You should be able to get your questions answered at the Marsden Loni as you will see advice leaflets and services at the hospital covering most subjects.Another word of advice is to get a pre paid prescription certificate as pharmacy costs can be huge.Also check any life insurance policy you may have as some carry a critical illness policy that will pay you a sum of money to help with costs and loss of earnings incurred through cancer.

Everyone reacts differently to treatment and what happens to one person wont necessarily happen to another ,so its a question of see how you go,and alter your plans accordingly.

good luck

Hello Loni

You are in good hands at the Royal Marsden.

quote:

Cancer patients are able to apply for their exemption certificates for their free prescriptions from 1st April 2009. All cancer patients undergoing treatment for cancer, the effects of cancer or the effects of cancer treatment are now encouraged to apply for exemption certificates from their GP surgery or oncology clinics.
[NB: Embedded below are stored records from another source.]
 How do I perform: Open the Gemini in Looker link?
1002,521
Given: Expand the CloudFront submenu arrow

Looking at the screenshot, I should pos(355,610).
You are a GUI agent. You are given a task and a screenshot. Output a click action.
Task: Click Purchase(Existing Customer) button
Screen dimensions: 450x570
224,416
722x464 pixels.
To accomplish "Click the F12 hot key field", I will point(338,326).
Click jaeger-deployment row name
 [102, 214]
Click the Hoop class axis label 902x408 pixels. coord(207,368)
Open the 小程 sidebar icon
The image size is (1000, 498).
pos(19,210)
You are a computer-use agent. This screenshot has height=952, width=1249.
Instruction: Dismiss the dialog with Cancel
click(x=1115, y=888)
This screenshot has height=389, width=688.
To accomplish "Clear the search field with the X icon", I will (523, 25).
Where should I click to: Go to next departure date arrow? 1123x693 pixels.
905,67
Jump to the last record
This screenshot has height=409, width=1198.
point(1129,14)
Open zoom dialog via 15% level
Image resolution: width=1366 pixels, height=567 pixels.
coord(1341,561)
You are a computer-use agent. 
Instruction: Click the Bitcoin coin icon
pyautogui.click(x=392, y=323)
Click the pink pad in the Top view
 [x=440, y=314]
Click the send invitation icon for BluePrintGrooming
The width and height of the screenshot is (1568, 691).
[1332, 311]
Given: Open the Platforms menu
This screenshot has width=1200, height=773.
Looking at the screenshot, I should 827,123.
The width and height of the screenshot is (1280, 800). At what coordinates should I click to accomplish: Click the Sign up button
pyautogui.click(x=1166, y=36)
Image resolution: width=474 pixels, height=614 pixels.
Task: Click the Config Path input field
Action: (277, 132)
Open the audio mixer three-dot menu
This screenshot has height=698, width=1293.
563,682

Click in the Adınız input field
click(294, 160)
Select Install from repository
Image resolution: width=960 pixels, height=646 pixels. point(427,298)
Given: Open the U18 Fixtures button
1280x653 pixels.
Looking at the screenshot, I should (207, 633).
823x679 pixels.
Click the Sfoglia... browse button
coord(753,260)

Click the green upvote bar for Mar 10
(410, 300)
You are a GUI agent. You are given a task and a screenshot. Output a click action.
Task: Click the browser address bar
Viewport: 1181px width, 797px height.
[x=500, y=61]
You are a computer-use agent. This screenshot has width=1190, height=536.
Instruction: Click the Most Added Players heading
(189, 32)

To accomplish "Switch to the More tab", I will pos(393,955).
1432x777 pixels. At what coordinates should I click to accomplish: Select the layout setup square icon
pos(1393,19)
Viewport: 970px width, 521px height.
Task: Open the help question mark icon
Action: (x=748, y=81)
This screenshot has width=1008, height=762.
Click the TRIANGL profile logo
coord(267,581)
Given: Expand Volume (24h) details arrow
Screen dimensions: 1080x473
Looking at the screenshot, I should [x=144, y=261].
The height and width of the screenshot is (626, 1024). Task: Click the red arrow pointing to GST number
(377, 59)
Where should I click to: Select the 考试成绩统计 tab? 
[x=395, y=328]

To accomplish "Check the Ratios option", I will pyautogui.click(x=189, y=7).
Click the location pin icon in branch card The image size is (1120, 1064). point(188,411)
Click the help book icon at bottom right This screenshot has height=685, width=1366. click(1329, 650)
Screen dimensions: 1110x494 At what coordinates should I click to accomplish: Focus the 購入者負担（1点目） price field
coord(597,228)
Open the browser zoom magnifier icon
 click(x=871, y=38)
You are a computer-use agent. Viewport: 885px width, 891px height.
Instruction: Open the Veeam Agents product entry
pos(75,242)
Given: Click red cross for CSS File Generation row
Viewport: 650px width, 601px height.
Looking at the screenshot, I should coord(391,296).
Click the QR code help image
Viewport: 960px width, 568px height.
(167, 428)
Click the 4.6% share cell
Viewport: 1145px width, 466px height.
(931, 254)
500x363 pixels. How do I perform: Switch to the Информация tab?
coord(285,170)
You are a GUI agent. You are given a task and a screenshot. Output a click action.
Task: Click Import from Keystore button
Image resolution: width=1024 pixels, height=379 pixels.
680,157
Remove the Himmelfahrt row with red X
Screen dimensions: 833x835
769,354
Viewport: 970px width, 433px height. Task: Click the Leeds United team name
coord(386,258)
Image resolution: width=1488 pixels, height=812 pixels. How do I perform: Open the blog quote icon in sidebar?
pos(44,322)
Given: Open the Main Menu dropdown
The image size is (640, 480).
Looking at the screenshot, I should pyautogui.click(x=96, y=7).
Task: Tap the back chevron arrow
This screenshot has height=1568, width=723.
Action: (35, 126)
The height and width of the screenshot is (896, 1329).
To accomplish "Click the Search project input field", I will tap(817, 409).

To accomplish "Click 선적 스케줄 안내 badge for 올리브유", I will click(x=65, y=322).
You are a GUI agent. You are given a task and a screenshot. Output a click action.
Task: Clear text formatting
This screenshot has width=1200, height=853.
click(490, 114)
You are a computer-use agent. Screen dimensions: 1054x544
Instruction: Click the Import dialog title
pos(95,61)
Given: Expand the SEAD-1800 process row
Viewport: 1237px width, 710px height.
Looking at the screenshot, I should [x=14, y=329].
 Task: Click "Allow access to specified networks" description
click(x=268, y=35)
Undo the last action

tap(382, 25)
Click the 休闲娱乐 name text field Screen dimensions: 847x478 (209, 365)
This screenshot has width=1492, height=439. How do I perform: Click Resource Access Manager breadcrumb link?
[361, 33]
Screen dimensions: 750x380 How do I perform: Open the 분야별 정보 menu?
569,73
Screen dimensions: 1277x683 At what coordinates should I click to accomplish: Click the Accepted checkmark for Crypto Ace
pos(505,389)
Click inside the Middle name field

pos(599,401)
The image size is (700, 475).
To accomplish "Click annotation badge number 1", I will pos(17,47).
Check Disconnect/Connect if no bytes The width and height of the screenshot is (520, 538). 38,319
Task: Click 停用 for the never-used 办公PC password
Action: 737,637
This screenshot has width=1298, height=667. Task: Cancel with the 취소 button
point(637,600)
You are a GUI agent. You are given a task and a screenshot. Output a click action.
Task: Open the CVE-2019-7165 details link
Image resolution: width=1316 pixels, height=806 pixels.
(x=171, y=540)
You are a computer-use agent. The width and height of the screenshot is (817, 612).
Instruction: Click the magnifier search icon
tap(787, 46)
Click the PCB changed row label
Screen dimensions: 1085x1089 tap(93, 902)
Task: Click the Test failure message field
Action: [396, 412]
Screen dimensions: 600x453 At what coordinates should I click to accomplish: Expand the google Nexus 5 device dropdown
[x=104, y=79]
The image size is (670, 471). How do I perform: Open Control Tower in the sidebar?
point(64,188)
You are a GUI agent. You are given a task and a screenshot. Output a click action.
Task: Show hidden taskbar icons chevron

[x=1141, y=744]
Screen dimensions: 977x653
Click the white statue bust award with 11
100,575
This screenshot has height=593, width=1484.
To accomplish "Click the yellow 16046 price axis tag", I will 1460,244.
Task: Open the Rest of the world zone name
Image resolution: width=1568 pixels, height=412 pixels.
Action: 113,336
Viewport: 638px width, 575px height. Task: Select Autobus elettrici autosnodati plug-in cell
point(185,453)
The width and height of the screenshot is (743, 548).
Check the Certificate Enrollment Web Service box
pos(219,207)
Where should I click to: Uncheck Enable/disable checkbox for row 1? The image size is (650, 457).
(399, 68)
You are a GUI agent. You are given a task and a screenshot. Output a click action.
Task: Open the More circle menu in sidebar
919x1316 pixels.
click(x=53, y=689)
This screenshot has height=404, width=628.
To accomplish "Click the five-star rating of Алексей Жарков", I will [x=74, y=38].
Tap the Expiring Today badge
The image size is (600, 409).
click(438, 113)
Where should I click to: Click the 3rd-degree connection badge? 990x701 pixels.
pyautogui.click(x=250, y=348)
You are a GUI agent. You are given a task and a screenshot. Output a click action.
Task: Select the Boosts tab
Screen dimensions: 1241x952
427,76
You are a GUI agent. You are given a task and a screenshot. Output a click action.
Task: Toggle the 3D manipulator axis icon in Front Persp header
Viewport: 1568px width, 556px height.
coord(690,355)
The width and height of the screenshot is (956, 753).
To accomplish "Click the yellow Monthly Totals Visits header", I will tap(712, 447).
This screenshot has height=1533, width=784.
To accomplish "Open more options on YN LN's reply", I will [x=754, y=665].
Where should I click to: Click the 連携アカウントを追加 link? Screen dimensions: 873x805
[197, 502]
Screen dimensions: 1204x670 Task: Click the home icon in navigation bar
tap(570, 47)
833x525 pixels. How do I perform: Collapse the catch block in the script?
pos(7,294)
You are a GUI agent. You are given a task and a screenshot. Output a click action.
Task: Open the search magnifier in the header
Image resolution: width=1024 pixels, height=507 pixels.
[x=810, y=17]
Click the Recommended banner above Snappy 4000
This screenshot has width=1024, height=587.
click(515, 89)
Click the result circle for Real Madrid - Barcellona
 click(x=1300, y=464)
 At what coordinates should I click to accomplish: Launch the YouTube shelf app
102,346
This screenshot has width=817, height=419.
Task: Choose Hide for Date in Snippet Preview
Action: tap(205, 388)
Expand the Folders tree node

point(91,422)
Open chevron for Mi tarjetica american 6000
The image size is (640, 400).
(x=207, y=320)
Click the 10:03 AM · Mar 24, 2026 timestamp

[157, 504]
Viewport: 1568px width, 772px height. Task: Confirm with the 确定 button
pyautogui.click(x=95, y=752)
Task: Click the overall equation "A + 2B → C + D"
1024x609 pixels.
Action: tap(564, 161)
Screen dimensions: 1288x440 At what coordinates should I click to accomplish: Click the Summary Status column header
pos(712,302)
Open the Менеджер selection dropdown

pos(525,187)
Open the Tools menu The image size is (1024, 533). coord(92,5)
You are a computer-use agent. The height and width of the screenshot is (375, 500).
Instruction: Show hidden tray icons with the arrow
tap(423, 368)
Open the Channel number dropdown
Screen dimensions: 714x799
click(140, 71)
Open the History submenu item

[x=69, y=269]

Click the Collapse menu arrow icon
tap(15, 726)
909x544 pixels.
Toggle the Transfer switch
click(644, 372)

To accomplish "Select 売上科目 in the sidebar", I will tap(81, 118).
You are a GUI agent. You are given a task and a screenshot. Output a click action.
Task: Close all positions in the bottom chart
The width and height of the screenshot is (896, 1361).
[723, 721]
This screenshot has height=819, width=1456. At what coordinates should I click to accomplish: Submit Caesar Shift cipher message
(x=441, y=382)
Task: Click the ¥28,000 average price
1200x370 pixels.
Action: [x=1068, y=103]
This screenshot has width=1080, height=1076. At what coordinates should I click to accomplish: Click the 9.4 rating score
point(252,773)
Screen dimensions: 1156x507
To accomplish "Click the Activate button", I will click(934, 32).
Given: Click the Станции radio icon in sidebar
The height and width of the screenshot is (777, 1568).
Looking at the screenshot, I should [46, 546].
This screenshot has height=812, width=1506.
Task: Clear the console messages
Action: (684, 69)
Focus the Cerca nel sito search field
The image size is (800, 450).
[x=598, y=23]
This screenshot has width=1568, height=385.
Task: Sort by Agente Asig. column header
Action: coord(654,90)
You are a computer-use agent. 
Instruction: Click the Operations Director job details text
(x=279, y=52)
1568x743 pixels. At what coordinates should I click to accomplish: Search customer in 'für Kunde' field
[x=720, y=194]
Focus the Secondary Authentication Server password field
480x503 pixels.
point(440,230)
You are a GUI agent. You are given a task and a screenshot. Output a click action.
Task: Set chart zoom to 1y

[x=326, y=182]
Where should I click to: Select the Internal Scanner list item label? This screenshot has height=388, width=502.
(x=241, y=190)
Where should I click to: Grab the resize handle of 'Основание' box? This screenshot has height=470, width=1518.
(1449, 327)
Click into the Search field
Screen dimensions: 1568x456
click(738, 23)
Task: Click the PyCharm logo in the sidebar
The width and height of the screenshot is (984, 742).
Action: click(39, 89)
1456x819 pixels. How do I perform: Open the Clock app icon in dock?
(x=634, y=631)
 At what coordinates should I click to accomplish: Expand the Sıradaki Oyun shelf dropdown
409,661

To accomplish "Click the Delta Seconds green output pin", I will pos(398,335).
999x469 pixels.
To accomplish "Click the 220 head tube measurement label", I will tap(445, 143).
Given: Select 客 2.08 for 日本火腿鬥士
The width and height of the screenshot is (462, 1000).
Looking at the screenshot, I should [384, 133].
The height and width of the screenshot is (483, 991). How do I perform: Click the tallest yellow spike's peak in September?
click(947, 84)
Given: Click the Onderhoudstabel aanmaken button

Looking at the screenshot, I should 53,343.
Exemption certificates last for 5 years (but can be reapplied for) and cover all prescriptions not just those relating to cancer - they must be countersigned by their GP, hospital doctor or service doctor.

For more information please visit the Department of Health website, www.dh.gov.uk/helpwithhealthcosts or call 0845 610 1112.

More information on financial assistance at Financial Help for Cancer Patients (U.K.)

Best wishes

Vinod

Hi Loni
I can only offer support and stress the importance of positive thinking. Buy a diary for 2010 and INK in a dinner date on 31st December, I am having dinner with Johnny Depp! I hope he turns up!